**EXERCISE DETAILS**
The answer must be an exact copy of the entries that follow, with all images removed.

(Saved data entries)
++++++++

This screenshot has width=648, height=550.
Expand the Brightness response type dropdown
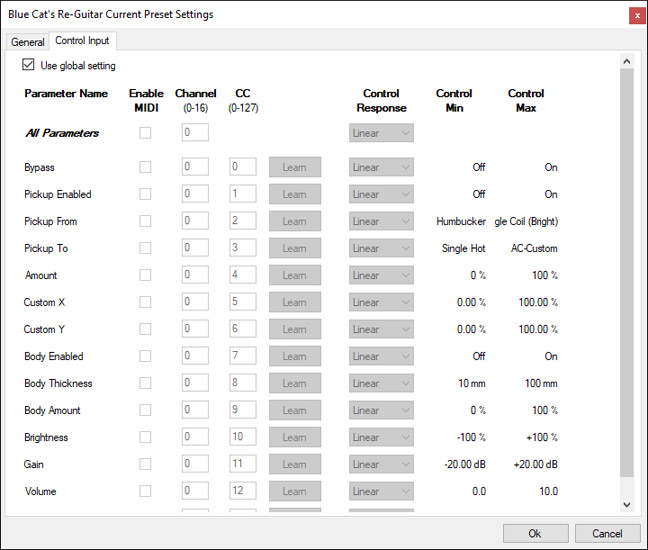381,437
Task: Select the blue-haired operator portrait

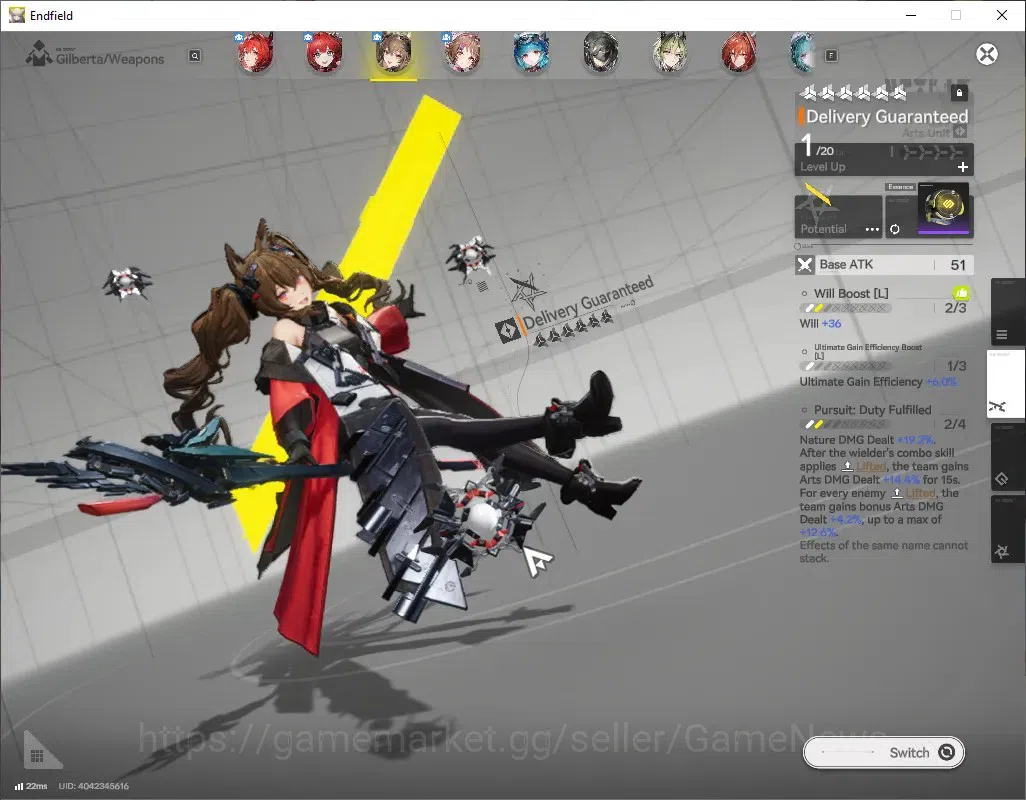Action: click(530, 52)
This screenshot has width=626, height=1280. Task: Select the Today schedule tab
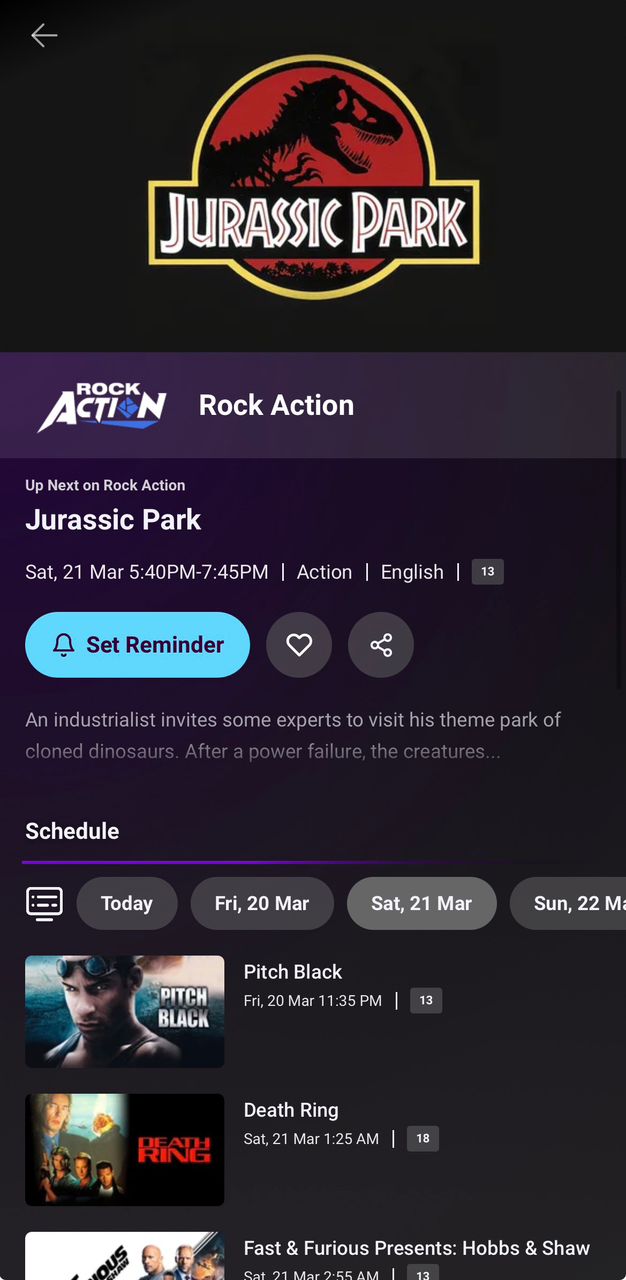coord(127,903)
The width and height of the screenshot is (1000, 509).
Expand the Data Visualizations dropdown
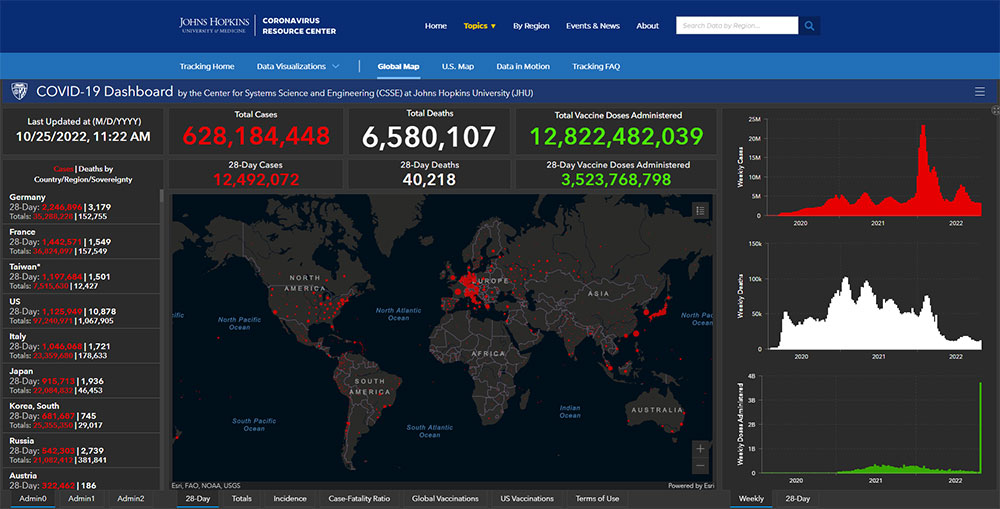coord(298,67)
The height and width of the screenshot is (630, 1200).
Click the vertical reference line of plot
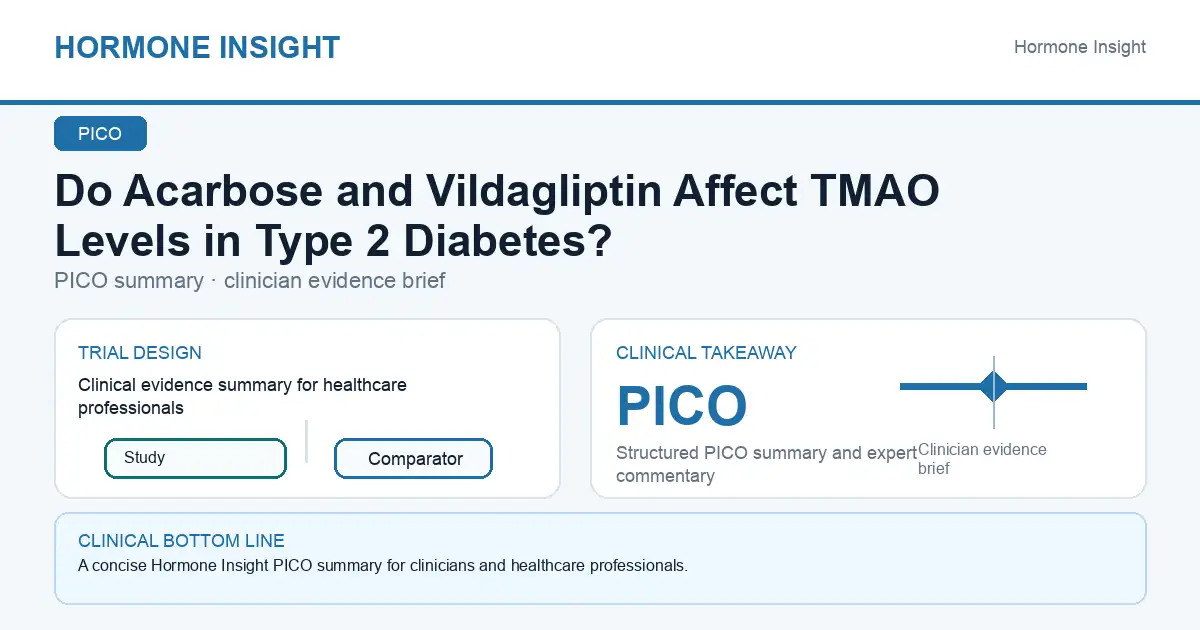click(994, 392)
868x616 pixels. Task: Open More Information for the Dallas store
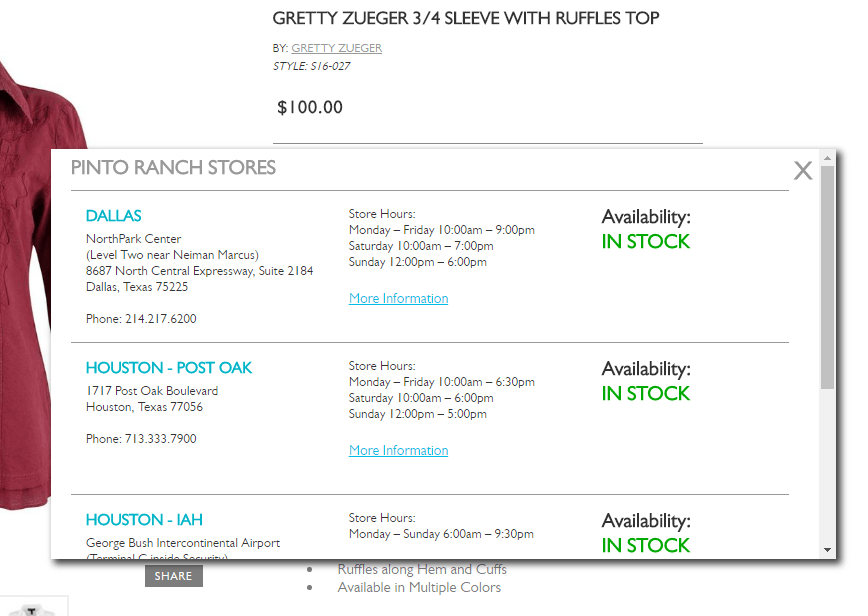[x=399, y=298]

++++++++

**ANSWER TO THIS TASK**
This screenshot has width=648, height=550.
Expand the Brightness response type dropdown
381,437
Task: Select the blue-haired operator portrait

Action: click(530, 52)
This screenshot has width=626, height=1280. Task: Select the Today schedule tab
coord(127,903)
The width and height of the screenshot is (1000, 509).
Expand the Data Visualizations dropdown
coord(298,67)
The height and width of the screenshot is (630, 1200).
Click the vertical reference line of plot
click(994, 392)
868x616 pixels. Task: Open More Information for the Dallas store
[x=399, y=298]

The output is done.